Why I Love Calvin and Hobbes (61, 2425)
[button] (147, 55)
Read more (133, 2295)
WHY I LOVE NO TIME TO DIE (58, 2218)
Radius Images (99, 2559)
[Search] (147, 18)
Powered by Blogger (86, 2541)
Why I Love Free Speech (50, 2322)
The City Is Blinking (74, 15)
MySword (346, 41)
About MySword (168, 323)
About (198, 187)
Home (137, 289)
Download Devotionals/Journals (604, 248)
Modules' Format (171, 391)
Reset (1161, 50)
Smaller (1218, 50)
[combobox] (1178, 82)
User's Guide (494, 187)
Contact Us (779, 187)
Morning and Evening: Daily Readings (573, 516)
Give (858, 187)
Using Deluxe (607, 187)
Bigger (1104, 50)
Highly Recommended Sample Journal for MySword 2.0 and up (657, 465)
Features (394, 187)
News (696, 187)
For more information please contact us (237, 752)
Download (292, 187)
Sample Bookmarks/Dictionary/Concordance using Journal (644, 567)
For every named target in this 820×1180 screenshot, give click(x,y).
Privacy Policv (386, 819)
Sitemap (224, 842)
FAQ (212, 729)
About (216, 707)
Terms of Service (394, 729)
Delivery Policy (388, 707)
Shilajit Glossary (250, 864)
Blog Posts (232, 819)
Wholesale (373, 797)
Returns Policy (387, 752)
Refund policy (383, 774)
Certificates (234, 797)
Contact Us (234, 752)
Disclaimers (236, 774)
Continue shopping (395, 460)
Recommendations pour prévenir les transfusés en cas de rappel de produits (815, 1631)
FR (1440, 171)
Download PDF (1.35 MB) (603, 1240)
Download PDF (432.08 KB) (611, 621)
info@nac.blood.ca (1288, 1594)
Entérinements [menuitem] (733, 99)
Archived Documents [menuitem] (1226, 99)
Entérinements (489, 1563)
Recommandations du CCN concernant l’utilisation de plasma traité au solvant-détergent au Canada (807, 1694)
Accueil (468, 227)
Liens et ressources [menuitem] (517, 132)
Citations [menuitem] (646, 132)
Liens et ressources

### What to work on
The expected answer is a copy of each line in the records that holds the word "Liens".

### Answer to this exercise
Liens et ressources [menuitem] (517, 132)
Liens et ressources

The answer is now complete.